• Articolo , 10 aprile 2008
  • Basilicata, bonus in metri cubi per edifici ecologici

  • Più metri cubi da costruire a chi presenterà progetti di fabbricati a basso impatto energetico. La misura, prevista nella Finanziaria della regione Basilicata, rientra nell’ambito delle politiche e gli incentivi per l’edilizia sostenibile. “La Basilicata – ha spiegato l’assessore regionale all’Ambiente, Territorio e Politiche della sostenibilità, Vincenzo Santochirico – considera il risparmio la prima fonte […]

Più metri cubi da costruire a chi presenterà progetti di fabbricati a basso impatto energetico.
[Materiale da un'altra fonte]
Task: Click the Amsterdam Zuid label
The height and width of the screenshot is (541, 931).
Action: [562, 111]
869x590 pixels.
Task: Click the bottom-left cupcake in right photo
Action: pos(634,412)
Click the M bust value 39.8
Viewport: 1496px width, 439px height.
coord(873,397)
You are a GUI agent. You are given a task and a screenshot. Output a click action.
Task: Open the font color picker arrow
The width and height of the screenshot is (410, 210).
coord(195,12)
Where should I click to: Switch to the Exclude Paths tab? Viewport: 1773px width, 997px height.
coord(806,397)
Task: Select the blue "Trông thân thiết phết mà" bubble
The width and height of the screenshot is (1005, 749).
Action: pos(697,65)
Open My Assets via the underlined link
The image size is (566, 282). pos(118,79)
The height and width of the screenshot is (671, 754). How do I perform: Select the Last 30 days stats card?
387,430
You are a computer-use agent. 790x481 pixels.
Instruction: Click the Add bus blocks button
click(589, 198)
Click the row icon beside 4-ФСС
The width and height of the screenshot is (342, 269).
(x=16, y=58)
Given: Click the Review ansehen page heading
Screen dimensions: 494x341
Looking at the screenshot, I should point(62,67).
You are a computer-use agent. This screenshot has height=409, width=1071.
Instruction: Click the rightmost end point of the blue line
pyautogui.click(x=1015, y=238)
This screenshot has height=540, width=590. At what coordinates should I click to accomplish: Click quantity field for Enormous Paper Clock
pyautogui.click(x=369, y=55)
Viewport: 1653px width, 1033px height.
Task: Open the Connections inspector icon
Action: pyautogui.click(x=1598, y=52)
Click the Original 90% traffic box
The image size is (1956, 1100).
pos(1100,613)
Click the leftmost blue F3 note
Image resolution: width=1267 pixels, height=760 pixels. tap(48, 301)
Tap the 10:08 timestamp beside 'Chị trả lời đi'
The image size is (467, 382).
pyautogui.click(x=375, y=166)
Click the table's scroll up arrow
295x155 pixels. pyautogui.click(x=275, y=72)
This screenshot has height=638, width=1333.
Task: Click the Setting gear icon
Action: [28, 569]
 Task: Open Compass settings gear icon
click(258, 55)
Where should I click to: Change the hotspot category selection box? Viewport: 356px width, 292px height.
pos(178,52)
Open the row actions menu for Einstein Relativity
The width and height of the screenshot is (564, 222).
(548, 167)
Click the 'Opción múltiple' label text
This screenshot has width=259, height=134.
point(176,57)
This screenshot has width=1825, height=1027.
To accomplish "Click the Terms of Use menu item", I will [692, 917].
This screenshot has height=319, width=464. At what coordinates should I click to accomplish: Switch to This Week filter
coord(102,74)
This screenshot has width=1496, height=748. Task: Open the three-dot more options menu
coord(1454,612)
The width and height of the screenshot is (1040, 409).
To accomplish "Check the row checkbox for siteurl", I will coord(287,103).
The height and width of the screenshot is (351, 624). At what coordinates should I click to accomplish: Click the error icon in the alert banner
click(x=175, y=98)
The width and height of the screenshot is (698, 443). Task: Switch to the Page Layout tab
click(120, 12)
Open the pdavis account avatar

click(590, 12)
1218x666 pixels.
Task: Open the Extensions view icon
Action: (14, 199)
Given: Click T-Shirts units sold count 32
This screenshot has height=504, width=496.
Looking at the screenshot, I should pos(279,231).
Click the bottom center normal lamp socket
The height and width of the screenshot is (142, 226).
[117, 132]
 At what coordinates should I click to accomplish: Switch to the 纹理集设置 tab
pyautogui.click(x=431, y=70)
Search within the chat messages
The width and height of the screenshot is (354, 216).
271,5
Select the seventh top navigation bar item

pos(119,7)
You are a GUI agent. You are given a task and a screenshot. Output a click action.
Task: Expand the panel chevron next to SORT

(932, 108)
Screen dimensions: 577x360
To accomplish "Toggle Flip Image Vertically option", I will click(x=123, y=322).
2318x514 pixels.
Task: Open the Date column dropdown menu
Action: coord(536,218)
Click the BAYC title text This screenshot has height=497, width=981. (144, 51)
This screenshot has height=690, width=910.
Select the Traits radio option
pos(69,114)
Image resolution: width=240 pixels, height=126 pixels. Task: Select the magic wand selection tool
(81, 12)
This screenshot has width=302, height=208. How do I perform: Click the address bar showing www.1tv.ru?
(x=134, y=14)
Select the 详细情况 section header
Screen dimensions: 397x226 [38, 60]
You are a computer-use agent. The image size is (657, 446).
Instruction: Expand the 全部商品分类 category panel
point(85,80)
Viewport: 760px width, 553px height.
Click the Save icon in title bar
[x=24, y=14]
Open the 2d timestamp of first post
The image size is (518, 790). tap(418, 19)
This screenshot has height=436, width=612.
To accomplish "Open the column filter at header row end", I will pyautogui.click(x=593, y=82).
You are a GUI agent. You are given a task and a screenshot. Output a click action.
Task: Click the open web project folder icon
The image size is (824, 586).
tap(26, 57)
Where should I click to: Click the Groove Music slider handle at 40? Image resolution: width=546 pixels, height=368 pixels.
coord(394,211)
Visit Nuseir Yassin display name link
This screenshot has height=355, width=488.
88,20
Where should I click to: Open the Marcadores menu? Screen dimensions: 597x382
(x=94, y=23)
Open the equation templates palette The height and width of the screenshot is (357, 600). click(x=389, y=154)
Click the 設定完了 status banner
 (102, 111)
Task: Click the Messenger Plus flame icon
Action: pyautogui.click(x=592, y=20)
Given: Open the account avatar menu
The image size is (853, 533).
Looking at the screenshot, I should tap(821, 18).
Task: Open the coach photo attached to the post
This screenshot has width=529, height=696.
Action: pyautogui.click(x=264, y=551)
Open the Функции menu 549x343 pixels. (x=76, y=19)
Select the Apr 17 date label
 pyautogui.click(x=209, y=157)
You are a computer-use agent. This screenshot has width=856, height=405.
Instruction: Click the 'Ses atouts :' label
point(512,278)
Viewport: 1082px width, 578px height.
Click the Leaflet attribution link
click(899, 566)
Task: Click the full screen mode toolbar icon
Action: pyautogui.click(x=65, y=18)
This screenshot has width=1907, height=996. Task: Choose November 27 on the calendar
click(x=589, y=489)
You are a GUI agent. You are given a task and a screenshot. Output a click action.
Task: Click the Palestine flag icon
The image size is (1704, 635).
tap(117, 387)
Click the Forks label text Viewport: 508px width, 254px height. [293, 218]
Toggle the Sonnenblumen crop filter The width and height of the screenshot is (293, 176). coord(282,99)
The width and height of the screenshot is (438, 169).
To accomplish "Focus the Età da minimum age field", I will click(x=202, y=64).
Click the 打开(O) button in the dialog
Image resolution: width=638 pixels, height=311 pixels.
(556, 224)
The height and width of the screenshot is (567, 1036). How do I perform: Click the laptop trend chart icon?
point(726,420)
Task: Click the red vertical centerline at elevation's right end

La misura, prevista nella Finanziaria della regione Basilicata, rientra nell’ambito delle politiche e gli incentivi per l’edilizia sostenibile. “La Basilicata – ha spiegato l’assessore regionale all’Ambiente, Territorio e Politiche della sostenibilità, Vincenzo Santochirico – considera il risparmio la prima fonte di produzione di energia”. Per questo la legge finanziaria regionale ha previsto una serie di misure per l’edilizia sostenibile e per la certificazione delle abitazioni, che consentiranno alle famiglie di toccare con mano un risparmio in bolletta e, al tempo stesso, di ridurre le emissioni di inquinanti nell’aria. Il programma di edilizia sostenibile introduce anche forme di incentivazione economica per i cittadini. Il programma stabilisce i criteri e i parametri per la certificazione energetica degli edifici, anche con riferimento ai materiali utilizzati e agli impianti di riscaldamento e di climatizzazione, anticipando così le linee guida nazionali, che nel resto del Paese saranno operative a partire dal 2010. Lo sviluppo, la valorizzazione e l’integrazione delle fonti rinnovabili e la diversificazione energetica non sarà solo facoltativo perchè la Regione promuoverà, anche attraverso prescrizioni obbligatorie, la diffusione di metodologie di bioedilizia, nonché di sistemi di filtraggio delle emissioni degli impianti termici. Per quanto riguarda gli incentivi di carattere “tecnico”, sono previsti bonus di cubatura ad incremento delle volumetrie consentite, per gli edifici che utilizzeranno: pannelli solari termici per produrre acqua calda; moduli termici o fotovoltaici per produrre energia elettrica; sistemi di captazione, filtro ed accumulo delle acque meteoriche, con una rete di distribuzione capace di alimentare le cassette di scarico dei WC, le prese per il lavaggio delle auto e dei pavimenti, o per annaffiare giardini. Inoltre, il maggior spessore delle murature, dei solai e tutti i maggiori volumi e superfici necessari al miglioramento dei livelli di isolamento termico e acustico, non saranno considerati nei computi per la determinazione dei volumi e delle superfici. I Comuni potranno prevedere anche la riduzione degli oneri di urbanizzazione per gli interventi edilizi che adottano soluzioni e criteri di sostenibilità.